The images will be on display throughout the Perth Festival for the next month or so and featured on opening night! Wacky splendidoo.
I considered these strikingly different audiences whilst I was up there photographing... there I am framing up a captivating picture of a little girl in a nappy holding her baby brother on a cushion in a yard full of rubbish, cherishing the contrast and insight, and a whole load of intellectual aesthetic wank. Then when I turned the camera back to their eyes, I saw a different experience being had. "Hey, look at me and my brother!"
This difference didn't just apply to young people, but to adults too.
The project was all about balancing these two perceptions of photography - one as art form or documentary and the other as a enjoyable process, perhaps art without the analysis?!
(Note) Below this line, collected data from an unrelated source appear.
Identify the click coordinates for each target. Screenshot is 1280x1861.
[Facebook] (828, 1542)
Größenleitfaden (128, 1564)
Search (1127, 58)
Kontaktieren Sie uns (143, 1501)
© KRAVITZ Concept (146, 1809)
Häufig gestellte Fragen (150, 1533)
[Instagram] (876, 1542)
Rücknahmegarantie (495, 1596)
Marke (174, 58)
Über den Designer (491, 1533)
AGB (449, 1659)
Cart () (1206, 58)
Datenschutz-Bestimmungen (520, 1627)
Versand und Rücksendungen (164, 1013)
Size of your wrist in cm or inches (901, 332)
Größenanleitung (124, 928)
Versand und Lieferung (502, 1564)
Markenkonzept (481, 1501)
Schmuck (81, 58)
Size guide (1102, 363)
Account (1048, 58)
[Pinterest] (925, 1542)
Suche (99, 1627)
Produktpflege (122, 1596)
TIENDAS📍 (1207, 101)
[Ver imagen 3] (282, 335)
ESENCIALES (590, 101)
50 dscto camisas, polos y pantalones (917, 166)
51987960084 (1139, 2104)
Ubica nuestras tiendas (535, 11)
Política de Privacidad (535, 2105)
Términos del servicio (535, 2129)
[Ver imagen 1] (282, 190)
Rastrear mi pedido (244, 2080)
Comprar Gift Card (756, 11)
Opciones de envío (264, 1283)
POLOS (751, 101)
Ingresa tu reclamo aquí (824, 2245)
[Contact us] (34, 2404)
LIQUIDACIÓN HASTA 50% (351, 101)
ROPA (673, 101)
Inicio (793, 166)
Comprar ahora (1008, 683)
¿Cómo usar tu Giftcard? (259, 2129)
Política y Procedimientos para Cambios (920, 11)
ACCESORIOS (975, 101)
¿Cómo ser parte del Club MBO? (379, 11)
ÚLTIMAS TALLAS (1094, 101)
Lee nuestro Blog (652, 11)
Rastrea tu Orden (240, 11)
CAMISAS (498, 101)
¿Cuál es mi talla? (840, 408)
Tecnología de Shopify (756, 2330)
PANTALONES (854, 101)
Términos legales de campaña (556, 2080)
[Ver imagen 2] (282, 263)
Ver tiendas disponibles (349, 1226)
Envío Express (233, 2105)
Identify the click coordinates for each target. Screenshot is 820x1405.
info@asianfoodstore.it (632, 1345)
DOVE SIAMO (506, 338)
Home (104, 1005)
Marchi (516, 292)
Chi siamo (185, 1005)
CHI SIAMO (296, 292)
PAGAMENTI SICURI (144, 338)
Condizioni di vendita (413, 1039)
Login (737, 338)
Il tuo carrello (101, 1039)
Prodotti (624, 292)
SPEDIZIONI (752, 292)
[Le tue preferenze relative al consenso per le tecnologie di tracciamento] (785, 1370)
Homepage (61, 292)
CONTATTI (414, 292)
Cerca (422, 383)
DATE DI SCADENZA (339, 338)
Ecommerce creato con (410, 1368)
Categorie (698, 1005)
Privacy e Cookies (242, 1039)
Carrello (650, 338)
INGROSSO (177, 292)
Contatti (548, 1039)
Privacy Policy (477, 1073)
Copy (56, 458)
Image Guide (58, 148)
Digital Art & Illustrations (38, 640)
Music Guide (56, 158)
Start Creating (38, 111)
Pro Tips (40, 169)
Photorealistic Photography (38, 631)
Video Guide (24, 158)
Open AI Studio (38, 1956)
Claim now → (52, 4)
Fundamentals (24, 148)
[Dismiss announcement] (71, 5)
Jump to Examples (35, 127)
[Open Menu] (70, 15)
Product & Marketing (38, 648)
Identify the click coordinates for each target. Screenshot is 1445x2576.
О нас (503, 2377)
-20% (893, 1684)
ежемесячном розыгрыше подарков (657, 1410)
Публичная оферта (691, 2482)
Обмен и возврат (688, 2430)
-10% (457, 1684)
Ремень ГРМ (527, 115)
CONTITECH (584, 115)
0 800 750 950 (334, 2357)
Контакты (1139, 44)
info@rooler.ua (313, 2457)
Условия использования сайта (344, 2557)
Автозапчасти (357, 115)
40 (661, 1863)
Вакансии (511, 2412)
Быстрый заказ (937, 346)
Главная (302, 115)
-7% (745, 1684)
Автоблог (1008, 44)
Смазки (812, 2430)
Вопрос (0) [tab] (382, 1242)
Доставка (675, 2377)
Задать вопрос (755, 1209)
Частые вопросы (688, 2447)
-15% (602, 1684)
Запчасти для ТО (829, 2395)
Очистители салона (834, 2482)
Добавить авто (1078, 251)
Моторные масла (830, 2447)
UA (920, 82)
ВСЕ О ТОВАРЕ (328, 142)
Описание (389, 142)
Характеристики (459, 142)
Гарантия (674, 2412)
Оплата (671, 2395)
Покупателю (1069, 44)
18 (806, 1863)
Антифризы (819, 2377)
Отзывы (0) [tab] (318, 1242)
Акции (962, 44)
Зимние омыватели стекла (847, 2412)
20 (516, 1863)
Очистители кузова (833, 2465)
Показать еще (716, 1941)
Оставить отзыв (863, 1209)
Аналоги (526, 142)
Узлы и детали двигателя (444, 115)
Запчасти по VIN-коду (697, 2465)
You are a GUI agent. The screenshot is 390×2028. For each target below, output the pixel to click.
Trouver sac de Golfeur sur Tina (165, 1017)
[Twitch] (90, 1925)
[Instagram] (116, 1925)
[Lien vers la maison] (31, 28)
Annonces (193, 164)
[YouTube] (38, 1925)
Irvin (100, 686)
I tried my best to create meaning for both. There I am, some city slicker girl wandering in and asking an entire town to take photos with the theme of the human family... "uhh, why would I do that for you?"
Instead I left that objective to the side and spent time with people to find their individual desires to be in images, to create images, to share images.... and through passionate engagement ultimately creating stunning photographs for their own real enjoyment and what appears to be Perth's appreciation too!
One of my favourites. Shot by a boy from Meekatharra District Highschool.
[current mood] Classic FM & Dairy Products
February 4, 2007
I didn't mention that there is not only Oscar but Kingston too!
My housemate couldn't resist...
Here are some Sunday pics of Oscar. I will restrict myself to weekends only.
Expect tales of weewee, poop, no chewing/eating plants/biting, fetch!, good doggie and c'mon boys! Or perhaps just photographic essays so that it falls within my blog description.